Andrada Fǎtu-Tutoveanu
Babes-Bolyai University, Cluj-Napoca, Romania
The Space and the Revelatory Voyage in the Chilean Exile Literature
Impossible Geographies: Inner and Outer Space
Abstract: The voyage, main concept at an implicit level in the Chilean exile literature (the generation of Isabel Allende, Luis Sepúlveda, Antonio Skármeta and others) expresses in a symbolical form the constant need of the individual to recuperate through the artistic act his native space and the area of his identity. This voyage through mental spaces inscribes new maps, on which the space is fragmented in islands whose names are given by nostalgia, memory and by an act of re-creation. This literature tries to rebuild vertically and horizontally the geography of a country as it continues to exist only in the memory, an invented country, as Isabel Allende calls it, which persists beyond the authentic space, curved into an act of self-discovery and self-construction.
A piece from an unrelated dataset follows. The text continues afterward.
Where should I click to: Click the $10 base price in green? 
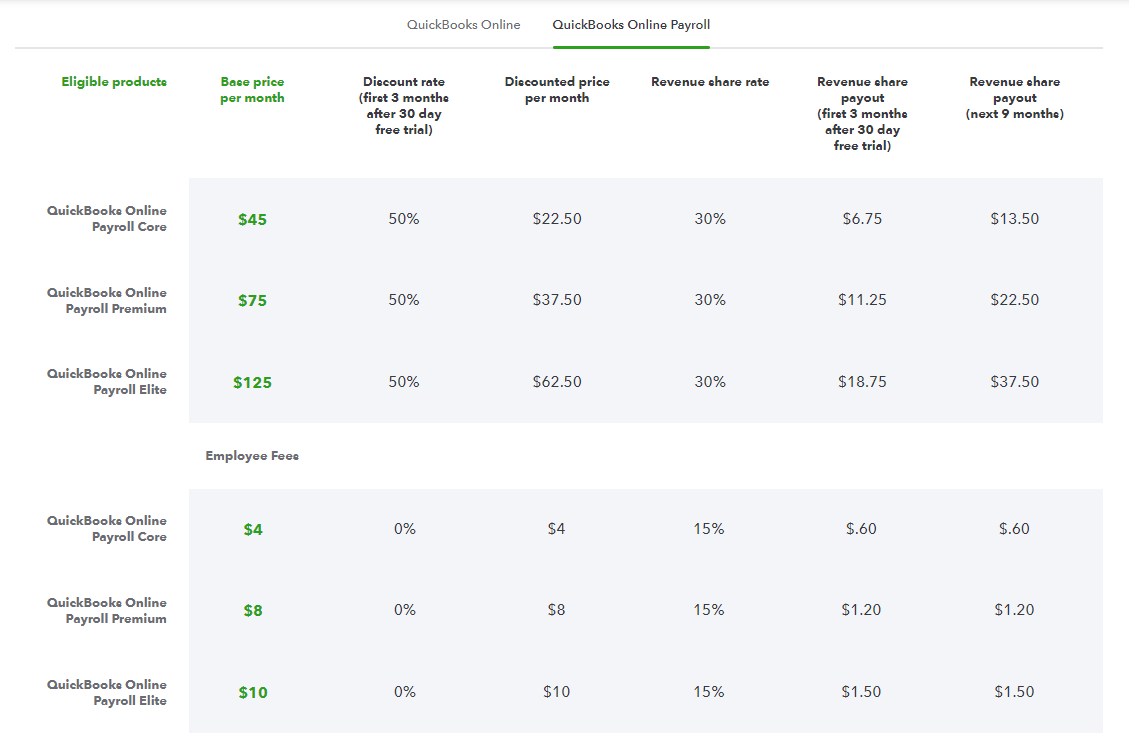pyautogui.click(x=253, y=693)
As reality (initially forbidden) cannot sustain itself (when the contact is reestablished) against nostalgia, because it has brutally lost its innocence, the only possible native country resides in the language, a privileged space where the dynamic act of combining memory an invention takes place by drawing the new lines of a vital space. Out of the magic, protecting, circle, projected in a cruel no-man’s-land, the individual has to assume an inner re-building in order to find new roots in this mental, invented country, trough a revelatory voyage to a necessary but impossible geography.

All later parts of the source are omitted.